STATED PROBLEM: Could you reproduce the entries from the very start through the line containing "Click the pause", switching "screenshot" to "capture" and leaving everything else unchanged?

DATASET EXCERPTS:

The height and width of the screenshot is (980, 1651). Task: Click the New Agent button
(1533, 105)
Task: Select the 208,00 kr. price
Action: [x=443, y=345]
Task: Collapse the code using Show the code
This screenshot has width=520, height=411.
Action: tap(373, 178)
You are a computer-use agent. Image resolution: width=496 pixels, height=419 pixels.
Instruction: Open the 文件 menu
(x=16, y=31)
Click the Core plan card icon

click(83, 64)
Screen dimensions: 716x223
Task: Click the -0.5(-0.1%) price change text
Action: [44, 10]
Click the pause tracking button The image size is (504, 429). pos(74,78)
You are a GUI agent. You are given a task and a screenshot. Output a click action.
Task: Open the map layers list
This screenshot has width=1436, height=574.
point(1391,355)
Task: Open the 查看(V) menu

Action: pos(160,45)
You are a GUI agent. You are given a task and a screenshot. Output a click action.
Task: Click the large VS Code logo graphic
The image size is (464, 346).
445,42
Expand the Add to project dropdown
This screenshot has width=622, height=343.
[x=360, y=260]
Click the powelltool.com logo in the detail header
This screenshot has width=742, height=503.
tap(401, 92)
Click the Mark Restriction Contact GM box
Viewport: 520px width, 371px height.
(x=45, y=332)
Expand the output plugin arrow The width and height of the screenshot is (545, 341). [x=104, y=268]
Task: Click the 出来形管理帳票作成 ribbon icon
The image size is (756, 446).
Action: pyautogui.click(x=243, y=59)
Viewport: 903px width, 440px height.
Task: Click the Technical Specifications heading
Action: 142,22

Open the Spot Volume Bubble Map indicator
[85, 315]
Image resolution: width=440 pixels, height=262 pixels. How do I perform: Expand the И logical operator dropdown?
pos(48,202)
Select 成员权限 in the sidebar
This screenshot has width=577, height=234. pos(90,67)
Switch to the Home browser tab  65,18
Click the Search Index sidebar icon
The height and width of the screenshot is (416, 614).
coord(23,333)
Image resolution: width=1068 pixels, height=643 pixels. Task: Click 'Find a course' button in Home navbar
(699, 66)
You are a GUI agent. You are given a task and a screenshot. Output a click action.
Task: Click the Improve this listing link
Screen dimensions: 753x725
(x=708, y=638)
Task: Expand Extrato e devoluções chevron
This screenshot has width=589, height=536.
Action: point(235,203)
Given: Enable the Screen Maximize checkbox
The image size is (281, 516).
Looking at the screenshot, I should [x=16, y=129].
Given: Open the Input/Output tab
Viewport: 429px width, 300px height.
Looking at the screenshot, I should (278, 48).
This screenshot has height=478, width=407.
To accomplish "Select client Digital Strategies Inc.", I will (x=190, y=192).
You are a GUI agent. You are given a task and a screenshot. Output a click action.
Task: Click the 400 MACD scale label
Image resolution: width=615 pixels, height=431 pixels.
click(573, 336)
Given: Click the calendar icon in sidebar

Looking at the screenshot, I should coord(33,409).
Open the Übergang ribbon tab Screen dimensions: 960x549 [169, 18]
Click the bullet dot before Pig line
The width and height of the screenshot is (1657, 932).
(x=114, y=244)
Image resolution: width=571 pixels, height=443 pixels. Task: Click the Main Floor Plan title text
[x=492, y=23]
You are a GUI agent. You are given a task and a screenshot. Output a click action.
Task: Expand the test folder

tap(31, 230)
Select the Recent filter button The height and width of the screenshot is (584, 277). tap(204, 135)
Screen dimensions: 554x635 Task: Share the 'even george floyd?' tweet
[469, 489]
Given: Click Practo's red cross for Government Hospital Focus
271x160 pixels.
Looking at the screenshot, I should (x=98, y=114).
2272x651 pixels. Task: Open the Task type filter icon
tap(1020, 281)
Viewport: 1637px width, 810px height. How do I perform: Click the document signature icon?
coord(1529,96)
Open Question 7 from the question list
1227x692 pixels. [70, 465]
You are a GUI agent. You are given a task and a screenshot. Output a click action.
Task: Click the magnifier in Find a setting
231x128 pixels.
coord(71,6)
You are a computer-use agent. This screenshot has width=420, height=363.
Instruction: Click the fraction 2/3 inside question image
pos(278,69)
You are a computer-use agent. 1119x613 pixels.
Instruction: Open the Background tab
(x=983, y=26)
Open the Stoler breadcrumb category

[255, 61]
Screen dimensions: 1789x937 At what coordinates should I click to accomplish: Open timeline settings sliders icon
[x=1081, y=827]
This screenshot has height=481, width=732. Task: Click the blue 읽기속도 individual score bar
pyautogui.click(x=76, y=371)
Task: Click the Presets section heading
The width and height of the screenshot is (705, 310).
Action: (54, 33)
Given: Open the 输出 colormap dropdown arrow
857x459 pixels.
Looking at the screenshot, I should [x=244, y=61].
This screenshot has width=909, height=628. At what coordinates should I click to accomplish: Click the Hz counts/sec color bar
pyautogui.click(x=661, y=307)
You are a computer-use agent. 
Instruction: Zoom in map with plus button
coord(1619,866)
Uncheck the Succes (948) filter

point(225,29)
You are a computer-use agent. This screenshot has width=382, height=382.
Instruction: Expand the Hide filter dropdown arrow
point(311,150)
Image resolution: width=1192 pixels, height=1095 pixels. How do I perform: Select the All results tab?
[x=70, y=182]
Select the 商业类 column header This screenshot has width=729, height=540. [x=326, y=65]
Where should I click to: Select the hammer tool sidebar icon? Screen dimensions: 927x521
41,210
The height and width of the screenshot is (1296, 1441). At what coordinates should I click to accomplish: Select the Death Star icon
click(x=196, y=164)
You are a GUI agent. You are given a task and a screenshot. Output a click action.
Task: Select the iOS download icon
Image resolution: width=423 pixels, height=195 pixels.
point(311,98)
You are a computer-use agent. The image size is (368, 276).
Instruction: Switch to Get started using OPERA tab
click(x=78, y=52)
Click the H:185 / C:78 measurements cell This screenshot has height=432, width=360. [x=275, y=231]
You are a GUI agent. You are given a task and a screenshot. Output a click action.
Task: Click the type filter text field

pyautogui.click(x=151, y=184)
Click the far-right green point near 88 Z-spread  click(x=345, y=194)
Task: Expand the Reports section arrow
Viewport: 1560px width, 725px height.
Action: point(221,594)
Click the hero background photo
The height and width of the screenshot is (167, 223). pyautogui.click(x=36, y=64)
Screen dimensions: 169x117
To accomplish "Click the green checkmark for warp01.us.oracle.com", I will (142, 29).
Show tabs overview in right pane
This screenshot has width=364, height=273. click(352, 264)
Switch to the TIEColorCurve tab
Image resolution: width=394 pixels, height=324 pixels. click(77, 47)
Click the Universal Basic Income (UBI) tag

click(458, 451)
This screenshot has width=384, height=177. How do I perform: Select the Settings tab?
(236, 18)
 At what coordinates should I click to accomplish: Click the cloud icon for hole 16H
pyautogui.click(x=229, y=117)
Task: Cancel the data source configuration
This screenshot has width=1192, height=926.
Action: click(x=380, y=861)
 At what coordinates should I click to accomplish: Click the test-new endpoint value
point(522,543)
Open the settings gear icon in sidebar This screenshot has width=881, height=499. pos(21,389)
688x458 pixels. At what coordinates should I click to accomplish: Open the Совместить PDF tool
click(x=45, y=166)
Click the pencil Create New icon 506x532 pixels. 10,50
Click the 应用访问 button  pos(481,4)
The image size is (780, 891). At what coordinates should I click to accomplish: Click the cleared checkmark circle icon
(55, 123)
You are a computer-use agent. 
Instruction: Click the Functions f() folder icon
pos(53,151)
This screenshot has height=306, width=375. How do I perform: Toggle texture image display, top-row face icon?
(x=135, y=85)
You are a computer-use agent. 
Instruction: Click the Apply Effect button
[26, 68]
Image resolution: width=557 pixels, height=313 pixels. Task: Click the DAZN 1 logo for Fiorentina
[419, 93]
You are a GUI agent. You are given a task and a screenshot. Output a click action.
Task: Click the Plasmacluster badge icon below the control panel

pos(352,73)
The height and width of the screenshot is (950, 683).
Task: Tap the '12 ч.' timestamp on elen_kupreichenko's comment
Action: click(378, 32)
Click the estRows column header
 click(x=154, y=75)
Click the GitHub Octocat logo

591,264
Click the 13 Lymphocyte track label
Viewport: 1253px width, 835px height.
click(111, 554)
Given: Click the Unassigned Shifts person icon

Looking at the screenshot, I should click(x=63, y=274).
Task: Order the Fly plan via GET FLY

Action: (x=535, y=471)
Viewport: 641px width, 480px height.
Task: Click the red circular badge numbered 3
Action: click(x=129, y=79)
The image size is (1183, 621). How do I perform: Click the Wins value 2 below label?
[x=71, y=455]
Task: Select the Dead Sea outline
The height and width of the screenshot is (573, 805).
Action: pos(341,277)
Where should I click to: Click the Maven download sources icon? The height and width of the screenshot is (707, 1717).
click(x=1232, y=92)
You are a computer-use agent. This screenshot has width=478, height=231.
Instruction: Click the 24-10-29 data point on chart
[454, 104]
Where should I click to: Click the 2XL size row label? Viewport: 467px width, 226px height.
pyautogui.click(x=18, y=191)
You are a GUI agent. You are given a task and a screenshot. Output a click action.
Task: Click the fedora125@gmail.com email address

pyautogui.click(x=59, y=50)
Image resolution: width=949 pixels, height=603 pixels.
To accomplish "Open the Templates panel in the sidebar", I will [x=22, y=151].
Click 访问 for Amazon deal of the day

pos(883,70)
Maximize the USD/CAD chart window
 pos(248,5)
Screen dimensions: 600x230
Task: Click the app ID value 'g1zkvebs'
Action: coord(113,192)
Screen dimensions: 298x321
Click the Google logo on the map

WRITTEN SOLUTION:
The height and width of the capture is (980, 1651). Task: Click the New Agent button
(1533, 105)
Task: Select the 208,00 kr. price
Action: [x=443, y=345]
Task: Collapse the code using Show the code
This capture has width=520, height=411.
Action: tap(373, 178)
You are a computer-use agent. Image resolution: width=496 pixels, height=419 pixels.
Instruction: Open the 文件 menu
(x=16, y=31)
Click the Core plan card icon

click(83, 64)
Screen dimensions: 716x223
Task: Click the -0.5(-0.1%) price change text
Action: [44, 10]
Click the pause tracking button The image size is (504, 429). pos(74,78)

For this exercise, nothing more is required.